### Item location entries
* Start *

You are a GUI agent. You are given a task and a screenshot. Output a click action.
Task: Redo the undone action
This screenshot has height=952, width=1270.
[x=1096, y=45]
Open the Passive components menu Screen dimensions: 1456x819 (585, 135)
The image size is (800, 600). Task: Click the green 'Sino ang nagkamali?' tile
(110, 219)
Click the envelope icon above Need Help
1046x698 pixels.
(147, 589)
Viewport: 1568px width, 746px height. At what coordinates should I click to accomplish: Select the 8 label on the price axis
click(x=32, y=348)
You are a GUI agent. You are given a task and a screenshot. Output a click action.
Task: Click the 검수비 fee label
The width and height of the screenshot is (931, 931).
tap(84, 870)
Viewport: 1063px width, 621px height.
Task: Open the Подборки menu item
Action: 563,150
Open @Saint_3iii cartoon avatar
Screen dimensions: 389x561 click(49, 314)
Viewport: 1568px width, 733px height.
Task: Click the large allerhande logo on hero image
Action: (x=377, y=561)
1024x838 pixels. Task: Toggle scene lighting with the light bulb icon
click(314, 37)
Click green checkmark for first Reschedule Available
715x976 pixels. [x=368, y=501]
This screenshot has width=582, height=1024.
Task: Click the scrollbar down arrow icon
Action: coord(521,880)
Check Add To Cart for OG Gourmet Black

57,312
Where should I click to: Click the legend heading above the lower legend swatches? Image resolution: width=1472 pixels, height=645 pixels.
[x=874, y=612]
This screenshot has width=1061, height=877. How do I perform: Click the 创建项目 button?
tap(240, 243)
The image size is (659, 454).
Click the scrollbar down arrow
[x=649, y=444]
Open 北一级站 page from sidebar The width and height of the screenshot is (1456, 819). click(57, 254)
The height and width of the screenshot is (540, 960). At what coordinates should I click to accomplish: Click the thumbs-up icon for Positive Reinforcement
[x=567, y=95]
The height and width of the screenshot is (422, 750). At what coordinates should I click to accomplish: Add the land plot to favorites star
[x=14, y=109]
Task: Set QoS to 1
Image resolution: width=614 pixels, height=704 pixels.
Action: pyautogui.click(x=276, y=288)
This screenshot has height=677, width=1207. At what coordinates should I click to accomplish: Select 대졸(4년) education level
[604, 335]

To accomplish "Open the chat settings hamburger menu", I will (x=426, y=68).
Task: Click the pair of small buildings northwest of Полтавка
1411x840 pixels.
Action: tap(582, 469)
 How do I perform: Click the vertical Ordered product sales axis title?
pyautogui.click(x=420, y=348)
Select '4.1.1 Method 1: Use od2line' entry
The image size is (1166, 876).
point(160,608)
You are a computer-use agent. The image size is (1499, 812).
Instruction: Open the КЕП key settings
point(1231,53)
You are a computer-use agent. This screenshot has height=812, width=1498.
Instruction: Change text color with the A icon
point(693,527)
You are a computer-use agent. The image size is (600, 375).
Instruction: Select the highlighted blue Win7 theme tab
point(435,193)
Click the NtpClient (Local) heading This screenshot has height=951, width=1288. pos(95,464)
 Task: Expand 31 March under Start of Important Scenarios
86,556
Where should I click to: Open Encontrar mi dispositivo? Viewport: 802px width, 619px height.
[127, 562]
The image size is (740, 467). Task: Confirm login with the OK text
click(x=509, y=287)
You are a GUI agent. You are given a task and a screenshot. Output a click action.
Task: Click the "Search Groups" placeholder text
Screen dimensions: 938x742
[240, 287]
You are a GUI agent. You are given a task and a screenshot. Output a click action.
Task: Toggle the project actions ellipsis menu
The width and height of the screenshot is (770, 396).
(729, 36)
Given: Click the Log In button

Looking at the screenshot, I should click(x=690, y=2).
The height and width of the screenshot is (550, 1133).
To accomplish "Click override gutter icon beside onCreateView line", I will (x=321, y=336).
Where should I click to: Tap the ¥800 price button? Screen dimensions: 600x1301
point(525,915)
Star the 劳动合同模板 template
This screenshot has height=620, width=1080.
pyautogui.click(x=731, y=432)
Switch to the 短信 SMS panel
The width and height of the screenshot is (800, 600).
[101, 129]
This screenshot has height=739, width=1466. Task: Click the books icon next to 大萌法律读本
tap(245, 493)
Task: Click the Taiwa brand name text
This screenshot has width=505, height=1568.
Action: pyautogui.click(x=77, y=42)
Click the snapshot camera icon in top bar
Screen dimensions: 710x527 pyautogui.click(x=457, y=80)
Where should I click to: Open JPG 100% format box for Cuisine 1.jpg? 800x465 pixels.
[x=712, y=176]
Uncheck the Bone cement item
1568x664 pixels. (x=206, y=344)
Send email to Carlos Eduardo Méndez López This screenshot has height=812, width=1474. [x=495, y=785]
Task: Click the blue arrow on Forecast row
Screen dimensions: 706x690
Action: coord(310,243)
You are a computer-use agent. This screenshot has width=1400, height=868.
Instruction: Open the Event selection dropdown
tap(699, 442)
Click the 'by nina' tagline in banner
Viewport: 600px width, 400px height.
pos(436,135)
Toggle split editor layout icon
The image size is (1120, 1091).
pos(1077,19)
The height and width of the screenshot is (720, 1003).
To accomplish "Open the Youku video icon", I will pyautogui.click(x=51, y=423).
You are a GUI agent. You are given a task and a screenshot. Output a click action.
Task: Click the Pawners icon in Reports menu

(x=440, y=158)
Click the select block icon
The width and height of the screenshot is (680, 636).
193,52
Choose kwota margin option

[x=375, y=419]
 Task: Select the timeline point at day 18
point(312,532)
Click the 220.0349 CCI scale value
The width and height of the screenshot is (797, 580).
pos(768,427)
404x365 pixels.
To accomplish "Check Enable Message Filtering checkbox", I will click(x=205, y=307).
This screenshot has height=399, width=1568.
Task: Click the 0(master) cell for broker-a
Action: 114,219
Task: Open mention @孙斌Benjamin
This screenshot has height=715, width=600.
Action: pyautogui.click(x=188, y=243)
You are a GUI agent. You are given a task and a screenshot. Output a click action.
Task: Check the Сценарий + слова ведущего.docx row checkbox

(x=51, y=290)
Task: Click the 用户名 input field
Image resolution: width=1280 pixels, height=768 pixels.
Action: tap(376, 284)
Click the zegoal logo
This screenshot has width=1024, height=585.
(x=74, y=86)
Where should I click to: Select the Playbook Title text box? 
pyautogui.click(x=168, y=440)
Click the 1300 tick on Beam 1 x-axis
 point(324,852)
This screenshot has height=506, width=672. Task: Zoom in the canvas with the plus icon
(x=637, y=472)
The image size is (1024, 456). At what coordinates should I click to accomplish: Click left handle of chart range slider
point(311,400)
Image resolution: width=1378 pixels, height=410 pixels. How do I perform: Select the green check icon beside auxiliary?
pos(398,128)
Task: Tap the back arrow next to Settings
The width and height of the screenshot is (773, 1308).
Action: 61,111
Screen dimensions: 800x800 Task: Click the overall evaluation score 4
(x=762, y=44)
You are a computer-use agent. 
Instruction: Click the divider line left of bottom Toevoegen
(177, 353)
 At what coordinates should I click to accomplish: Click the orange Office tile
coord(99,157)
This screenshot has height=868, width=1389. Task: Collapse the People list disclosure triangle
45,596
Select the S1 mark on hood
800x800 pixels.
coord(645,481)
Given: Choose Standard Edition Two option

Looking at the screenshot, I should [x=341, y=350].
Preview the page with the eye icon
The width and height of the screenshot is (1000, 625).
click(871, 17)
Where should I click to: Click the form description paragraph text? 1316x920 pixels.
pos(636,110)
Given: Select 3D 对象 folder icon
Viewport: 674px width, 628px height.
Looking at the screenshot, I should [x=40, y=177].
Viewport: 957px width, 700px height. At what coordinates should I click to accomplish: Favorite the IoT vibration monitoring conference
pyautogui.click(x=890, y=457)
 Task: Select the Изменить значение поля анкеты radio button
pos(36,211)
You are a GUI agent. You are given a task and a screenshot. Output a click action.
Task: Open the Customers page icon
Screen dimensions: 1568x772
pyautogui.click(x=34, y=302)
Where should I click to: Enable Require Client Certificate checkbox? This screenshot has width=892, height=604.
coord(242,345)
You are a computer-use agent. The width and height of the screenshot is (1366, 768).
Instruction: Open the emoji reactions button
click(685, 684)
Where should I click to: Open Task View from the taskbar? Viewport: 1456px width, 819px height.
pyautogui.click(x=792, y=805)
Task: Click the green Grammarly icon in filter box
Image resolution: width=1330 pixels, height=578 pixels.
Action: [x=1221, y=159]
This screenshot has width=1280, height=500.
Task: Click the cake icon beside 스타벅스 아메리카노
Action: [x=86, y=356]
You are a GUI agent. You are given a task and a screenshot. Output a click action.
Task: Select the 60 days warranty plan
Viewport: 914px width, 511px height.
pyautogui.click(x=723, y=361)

* End *

Write out again the part of the items that opens at their start and closes with the line containing "Open the Passive", keeping the requests unchanged. In the answers, multiply every coordinate by 0.75 and round each result to a whole number, rounding halves up.

You are a GUI agent. You are given a task and a screenshot. Output a click action.
Task: Redo the undone action
This screenshot has height=952, width=1270.
[x=822, y=34]
Open the Passive components menu Screen dimensions: 1456x819 (439, 101)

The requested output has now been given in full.